[Records contained in a dataset]

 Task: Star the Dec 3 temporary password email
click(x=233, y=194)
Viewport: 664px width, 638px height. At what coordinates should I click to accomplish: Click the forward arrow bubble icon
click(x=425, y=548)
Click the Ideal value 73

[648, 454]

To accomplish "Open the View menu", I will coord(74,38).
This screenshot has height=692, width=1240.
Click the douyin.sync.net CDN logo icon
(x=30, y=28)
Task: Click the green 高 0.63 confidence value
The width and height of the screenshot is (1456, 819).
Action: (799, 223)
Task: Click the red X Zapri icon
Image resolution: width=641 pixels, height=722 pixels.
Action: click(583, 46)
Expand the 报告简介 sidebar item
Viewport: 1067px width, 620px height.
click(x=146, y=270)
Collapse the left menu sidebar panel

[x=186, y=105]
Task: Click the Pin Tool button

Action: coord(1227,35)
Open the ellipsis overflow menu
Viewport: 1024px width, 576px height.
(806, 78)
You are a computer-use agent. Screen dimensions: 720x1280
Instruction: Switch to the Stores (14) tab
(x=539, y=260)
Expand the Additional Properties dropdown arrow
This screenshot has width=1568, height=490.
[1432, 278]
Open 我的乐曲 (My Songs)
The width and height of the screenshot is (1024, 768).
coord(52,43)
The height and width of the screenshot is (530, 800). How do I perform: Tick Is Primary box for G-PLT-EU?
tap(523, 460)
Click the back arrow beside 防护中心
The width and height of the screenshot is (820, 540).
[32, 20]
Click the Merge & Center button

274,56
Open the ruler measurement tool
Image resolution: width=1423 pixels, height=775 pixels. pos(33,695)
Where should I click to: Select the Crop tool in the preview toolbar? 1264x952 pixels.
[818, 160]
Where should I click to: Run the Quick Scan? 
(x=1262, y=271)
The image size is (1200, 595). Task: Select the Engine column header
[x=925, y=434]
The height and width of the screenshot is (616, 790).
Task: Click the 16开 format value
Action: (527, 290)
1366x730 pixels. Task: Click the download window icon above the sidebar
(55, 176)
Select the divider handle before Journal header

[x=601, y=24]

■ Task directions ■
All of the data must be set down again exactly.

■ Answer area ■
 Task: Star the Dec 3 temporary password email
click(x=233, y=194)
Viewport: 664px width, 638px height. At what coordinates should I click to accomplish: Click the forward arrow bubble icon
click(x=425, y=548)
Click the Ideal value 73

[648, 454]

To accomplish "Open the View menu", I will coord(74,38).
This screenshot has height=692, width=1240.
Click the douyin.sync.net CDN logo icon
(x=30, y=28)
Task: Click the green 高 0.63 confidence value
The width and height of the screenshot is (1456, 819).
Action: (799, 223)
Task: Click the red X Zapri icon
Image resolution: width=641 pixels, height=722 pixels.
Action: click(583, 46)
Expand the 报告简介 sidebar item
Viewport: 1067px width, 620px height.
click(x=146, y=270)
Collapse the left menu sidebar panel

[x=186, y=105]
Task: Click the Pin Tool button

Action: coord(1227,35)
Open the ellipsis overflow menu
Viewport: 1024px width, 576px height.
(806, 78)
You are a computer-use agent. Screen dimensions: 720x1280
Instruction: Switch to the Stores (14) tab
(x=539, y=260)
Expand the Additional Properties dropdown arrow
This screenshot has width=1568, height=490.
[1432, 278]
Open 我的乐曲 (My Songs)
The width and height of the screenshot is (1024, 768).
coord(52,43)
The height and width of the screenshot is (530, 800). How do I perform: Tick Is Primary box for G-PLT-EU?
tap(523, 460)
Click the back arrow beside 防护中心
The width and height of the screenshot is (820, 540).
[32, 20]
Click the Merge & Center button

274,56
Open the ruler measurement tool
Image resolution: width=1423 pixels, height=775 pixels. pos(33,695)
Where should I click to: Select the Crop tool in the preview toolbar? 1264x952 pixels.
[818, 160]
Where should I click to: Run the Quick Scan? 
(x=1262, y=271)
The image size is (1200, 595). Task: Select the Engine column header
[x=925, y=434]
The height and width of the screenshot is (616, 790).
Task: Click the 16开 format value
Action: (527, 290)
1366x730 pixels. Task: Click the download window icon above the sidebar
(55, 176)
Select the divider handle before Journal header

[x=601, y=24]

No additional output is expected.